[DATA TO USE start]
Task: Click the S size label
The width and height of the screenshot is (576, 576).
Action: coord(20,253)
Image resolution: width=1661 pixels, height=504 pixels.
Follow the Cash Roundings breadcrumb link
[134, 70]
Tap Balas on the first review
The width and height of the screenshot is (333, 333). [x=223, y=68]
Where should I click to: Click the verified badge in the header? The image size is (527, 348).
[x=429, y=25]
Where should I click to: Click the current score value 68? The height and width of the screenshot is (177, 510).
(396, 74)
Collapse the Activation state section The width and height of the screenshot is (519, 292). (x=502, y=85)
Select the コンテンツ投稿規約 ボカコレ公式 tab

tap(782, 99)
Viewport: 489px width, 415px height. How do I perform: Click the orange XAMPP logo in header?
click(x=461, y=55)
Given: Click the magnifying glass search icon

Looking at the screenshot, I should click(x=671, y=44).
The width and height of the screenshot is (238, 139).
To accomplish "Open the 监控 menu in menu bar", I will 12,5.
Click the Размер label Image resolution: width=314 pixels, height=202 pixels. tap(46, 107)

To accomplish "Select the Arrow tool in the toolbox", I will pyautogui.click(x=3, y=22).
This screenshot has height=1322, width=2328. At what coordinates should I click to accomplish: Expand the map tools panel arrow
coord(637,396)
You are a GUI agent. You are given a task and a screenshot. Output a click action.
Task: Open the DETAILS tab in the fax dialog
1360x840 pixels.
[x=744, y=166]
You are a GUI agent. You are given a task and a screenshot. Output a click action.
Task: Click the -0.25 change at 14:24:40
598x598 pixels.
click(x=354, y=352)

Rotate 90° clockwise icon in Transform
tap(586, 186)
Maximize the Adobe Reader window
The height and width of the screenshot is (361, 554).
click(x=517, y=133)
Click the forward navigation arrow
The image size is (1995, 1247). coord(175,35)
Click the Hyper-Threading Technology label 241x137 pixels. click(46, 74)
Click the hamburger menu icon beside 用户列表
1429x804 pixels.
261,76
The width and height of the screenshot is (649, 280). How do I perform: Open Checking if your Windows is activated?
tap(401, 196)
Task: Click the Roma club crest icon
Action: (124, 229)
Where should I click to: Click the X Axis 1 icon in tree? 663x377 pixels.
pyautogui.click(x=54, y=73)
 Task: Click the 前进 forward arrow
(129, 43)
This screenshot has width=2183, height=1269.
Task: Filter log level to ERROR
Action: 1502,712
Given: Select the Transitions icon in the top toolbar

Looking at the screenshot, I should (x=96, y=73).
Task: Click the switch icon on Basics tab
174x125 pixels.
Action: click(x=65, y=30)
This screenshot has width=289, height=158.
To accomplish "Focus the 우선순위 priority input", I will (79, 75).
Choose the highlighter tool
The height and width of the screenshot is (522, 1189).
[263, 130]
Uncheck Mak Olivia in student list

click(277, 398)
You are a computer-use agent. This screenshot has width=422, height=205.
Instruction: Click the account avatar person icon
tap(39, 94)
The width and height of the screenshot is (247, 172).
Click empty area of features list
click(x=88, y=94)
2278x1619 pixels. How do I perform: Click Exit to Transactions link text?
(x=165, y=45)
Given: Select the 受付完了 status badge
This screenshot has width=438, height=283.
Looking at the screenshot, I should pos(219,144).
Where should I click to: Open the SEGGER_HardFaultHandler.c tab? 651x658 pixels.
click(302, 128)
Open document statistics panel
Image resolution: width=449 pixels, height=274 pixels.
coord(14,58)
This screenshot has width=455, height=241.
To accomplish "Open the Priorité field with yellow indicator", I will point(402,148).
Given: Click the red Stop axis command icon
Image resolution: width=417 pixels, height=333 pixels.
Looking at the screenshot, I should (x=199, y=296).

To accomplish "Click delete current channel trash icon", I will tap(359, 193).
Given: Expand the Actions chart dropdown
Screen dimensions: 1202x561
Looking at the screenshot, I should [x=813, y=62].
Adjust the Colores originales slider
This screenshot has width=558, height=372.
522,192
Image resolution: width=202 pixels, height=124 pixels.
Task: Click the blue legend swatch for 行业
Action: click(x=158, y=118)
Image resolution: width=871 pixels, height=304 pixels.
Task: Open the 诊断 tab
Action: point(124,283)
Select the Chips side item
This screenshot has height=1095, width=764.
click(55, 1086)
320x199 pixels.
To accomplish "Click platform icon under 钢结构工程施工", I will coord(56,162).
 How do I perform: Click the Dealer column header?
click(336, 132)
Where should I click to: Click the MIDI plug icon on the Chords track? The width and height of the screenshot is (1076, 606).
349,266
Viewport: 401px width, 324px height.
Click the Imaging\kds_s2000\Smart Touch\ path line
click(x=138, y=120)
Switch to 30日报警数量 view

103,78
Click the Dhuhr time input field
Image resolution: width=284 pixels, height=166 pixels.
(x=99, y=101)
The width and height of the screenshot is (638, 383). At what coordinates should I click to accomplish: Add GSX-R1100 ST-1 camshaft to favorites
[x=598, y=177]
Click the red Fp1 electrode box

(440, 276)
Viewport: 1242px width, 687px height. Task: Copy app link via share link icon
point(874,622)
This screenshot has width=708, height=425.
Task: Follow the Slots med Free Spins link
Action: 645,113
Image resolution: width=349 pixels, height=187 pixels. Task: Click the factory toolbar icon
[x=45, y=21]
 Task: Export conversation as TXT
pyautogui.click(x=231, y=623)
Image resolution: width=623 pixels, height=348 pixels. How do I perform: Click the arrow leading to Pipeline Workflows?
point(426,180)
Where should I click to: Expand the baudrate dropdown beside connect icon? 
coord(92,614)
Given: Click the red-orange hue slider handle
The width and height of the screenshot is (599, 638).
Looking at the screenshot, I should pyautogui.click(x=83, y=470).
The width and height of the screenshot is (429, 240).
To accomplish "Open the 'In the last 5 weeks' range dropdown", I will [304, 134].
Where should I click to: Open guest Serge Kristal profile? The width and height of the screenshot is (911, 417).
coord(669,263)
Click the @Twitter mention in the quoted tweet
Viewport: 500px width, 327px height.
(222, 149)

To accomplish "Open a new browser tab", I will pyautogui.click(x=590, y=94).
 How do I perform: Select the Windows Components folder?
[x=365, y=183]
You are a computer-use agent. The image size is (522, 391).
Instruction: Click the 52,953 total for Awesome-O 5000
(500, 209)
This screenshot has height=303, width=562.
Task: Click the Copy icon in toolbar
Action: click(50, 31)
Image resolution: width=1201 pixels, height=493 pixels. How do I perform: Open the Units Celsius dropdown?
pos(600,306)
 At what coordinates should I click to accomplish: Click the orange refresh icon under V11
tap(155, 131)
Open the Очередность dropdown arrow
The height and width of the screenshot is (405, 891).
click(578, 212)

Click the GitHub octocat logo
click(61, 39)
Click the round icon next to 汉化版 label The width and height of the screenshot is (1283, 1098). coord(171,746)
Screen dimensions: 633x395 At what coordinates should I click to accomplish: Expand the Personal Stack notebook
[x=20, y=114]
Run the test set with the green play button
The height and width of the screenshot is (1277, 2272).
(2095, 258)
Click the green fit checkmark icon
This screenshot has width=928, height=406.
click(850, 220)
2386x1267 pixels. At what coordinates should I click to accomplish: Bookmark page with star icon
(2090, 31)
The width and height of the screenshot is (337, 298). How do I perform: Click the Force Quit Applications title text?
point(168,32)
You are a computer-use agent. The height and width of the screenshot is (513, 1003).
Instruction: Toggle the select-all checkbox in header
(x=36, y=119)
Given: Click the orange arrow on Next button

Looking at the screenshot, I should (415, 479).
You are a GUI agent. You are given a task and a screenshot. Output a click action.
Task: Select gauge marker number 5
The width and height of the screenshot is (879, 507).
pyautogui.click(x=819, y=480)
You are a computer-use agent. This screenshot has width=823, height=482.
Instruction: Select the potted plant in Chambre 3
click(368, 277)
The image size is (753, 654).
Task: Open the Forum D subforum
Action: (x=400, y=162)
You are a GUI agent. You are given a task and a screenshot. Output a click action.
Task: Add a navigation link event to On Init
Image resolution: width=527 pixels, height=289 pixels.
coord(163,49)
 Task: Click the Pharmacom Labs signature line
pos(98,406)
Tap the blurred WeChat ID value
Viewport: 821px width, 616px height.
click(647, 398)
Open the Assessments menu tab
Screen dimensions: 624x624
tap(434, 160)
[DATA TO USE end]
EXERCISE GOAL →
Replace "icon" with "button" in the lines that begin with the one containing "Where should I click to: Click the MIDI" and end with the one containing "[x=45, y=21]", and give those lines again with nothing else altered.

SOLVED PROBLEM →
Where should I click to: Click the MIDI plug button on the Chords track? The width and height of the screenshot is (1076, 606).
349,266
Viewport: 401px width, 324px height.
Click the Imaging\kds_s2000\Smart Touch\ path line
click(x=138, y=120)
Switch to 30日报警数量 view

103,78
Click the Dhuhr time input field
Image resolution: width=284 pixels, height=166 pixels.
(x=99, y=101)
The width and height of the screenshot is (638, 383). At what coordinates should I click to accomplish: Add GSX-R1100 ST-1 camshaft to favorites
[x=598, y=177]
Click the red Fp1 electrode box

(440, 276)
Viewport: 1242px width, 687px height. Task: Copy app link via share link button
point(874,622)
This screenshot has width=708, height=425.
Task: Follow the Slots med Free Spins link
Action: 645,113
Image resolution: width=349 pixels, height=187 pixels. Task: Click the factory toolbar button
[x=45, y=21]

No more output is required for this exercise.